| Information |

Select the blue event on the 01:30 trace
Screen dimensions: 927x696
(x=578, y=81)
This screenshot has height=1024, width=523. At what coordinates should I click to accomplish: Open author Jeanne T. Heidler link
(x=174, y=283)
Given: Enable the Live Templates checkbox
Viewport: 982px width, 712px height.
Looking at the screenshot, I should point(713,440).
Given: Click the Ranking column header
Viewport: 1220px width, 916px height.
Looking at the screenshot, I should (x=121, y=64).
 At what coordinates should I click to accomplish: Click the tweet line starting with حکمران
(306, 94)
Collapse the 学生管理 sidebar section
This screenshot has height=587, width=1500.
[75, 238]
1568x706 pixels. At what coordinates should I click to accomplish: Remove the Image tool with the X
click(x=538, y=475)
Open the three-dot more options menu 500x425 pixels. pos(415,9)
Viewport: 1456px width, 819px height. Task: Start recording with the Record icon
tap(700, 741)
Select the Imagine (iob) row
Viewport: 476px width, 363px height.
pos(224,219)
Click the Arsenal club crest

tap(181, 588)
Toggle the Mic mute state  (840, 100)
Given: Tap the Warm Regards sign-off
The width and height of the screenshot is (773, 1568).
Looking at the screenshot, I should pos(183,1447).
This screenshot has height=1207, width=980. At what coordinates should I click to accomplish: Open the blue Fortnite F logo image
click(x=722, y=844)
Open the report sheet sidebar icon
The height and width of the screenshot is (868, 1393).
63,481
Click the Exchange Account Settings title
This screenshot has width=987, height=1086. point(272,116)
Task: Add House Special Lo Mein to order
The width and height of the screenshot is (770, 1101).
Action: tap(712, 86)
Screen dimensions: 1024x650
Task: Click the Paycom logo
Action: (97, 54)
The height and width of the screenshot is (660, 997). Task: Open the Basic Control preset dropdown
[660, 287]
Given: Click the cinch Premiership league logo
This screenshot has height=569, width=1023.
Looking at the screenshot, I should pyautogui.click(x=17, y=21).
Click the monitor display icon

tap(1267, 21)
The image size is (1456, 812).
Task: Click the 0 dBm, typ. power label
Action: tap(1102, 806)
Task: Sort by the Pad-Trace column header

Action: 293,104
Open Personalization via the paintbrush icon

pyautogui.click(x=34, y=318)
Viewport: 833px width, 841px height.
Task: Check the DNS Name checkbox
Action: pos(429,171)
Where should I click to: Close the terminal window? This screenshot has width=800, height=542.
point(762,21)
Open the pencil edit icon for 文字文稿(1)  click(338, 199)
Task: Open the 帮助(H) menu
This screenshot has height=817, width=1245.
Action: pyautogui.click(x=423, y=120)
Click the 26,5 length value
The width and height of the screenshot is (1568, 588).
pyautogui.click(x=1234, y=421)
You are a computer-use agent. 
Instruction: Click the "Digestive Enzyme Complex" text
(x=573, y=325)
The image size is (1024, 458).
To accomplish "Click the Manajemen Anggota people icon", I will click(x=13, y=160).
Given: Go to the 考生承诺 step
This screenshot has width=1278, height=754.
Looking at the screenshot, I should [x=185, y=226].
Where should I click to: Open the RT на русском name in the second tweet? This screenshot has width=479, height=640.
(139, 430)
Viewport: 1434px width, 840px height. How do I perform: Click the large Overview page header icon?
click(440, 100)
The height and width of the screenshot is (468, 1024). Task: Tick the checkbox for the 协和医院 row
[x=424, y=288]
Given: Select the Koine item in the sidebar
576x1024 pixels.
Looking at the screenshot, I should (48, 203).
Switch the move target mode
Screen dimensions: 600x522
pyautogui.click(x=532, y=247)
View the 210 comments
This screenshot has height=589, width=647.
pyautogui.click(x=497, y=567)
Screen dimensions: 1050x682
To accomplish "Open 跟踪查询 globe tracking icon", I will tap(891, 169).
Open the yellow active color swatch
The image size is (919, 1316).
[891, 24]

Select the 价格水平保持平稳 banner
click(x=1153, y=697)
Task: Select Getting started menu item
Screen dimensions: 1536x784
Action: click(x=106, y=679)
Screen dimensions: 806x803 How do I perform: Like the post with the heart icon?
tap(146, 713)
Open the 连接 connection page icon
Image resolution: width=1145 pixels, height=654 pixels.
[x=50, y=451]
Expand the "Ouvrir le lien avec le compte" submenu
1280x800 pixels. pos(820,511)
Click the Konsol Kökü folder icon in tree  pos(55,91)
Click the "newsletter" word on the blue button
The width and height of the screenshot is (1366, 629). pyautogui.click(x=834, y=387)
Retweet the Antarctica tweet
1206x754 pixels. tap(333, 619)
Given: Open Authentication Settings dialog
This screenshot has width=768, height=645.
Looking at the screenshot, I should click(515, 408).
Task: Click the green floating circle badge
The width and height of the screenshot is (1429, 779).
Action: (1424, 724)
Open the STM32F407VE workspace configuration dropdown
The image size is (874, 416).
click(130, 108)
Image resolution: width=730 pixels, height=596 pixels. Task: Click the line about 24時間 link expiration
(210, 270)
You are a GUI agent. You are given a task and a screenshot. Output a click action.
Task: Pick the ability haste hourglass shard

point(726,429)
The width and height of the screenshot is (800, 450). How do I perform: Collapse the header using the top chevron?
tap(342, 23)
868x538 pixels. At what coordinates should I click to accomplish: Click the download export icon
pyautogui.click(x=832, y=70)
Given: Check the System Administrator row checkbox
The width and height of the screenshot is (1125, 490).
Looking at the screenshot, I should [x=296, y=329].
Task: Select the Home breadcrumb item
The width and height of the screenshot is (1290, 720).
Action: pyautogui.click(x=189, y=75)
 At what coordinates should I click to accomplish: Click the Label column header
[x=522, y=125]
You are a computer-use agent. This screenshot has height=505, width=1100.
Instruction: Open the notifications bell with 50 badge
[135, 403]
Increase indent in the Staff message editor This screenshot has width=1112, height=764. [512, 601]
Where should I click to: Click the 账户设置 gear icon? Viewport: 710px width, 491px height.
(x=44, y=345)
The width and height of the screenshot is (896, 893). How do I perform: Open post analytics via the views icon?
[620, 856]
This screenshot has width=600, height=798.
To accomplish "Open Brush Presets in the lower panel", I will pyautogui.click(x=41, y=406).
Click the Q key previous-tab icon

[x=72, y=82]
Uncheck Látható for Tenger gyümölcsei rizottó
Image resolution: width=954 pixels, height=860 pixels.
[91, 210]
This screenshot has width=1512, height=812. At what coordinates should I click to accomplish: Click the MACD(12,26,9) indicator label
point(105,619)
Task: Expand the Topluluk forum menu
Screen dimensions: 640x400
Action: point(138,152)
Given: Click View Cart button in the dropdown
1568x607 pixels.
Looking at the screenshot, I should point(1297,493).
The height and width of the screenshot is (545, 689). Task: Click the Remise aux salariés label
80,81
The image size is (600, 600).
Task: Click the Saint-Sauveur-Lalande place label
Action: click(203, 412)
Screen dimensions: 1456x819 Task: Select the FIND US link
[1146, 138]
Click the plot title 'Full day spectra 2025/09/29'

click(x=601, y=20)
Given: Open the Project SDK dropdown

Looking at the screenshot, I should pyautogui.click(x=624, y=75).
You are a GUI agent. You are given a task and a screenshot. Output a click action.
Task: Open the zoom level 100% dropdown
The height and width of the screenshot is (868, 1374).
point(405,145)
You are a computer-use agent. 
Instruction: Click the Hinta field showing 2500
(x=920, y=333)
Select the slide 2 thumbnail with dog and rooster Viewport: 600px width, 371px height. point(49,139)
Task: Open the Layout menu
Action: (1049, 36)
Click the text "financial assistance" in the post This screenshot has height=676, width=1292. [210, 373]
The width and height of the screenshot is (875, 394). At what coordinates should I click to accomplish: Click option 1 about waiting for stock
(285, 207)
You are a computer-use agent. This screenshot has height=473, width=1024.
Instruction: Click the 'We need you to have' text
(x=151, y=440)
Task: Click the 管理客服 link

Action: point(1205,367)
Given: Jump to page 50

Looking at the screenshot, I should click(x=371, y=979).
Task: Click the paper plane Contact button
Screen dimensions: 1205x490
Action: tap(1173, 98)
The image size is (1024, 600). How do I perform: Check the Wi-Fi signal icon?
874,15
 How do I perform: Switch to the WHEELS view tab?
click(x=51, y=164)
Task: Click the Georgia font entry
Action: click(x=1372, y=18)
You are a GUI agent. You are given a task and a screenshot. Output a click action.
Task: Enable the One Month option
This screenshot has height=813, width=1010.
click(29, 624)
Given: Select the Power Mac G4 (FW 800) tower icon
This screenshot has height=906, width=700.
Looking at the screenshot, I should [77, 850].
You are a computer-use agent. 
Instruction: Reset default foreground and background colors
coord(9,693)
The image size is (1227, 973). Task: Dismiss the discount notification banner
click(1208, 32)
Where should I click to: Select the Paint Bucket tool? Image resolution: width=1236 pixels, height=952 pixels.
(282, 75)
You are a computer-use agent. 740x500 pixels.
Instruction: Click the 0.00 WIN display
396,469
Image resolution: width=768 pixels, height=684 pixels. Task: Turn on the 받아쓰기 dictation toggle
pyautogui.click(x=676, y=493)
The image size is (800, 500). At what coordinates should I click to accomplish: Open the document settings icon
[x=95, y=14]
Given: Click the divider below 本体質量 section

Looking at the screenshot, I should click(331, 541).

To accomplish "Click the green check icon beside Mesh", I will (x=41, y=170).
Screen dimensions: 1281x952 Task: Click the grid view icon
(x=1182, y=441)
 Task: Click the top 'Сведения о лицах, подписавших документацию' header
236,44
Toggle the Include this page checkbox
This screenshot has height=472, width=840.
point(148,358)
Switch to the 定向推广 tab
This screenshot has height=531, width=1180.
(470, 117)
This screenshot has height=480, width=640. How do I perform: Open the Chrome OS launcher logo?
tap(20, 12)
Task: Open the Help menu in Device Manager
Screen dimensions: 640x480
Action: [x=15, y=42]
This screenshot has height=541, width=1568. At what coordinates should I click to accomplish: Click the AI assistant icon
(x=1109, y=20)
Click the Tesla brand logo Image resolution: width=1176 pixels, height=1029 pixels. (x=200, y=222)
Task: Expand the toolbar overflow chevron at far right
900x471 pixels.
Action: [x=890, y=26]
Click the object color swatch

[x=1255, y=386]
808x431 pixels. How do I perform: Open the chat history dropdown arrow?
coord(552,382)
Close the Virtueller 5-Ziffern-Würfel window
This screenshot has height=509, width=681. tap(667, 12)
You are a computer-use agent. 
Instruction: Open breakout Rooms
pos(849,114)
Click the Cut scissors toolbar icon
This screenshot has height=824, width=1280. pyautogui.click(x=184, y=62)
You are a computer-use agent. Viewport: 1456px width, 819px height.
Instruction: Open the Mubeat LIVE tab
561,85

| Your instructions |
Your answer is to contain exactly the lines from the one holding "This screenshot has height=480, width=640." to the end of the entries, with no other line.

| Your response |
This screenshot has height=480, width=640. How do I perform: Open the Chrome OS launcher logo?
tap(20, 12)
Task: Open the Help menu in Device Manager
Screen dimensions: 640x480
Action: [x=15, y=42]
This screenshot has height=541, width=1568. At what coordinates should I click to accomplish: Click the AI assistant icon
(x=1109, y=20)
Click the Tesla brand logo Image resolution: width=1176 pixels, height=1029 pixels. (x=200, y=222)
Task: Expand the toolbar overflow chevron at far right
900x471 pixels.
Action: [x=890, y=26]
Click the object color swatch

[x=1255, y=386]
808x431 pixels. How do I perform: Open the chat history dropdown arrow?
coord(552,382)
Close the Virtueller 5-Ziffern-Würfel window
This screenshot has height=509, width=681. tap(667, 12)
You are a computer-use agent. 
Instruction: Open breakout Rooms
pos(849,114)
Click the Cut scissors toolbar icon
This screenshot has height=824, width=1280. pyautogui.click(x=184, y=62)
You are a computer-use agent. Viewport: 1456px width, 819px height.
Instruction: Open the Mubeat LIVE tab
561,85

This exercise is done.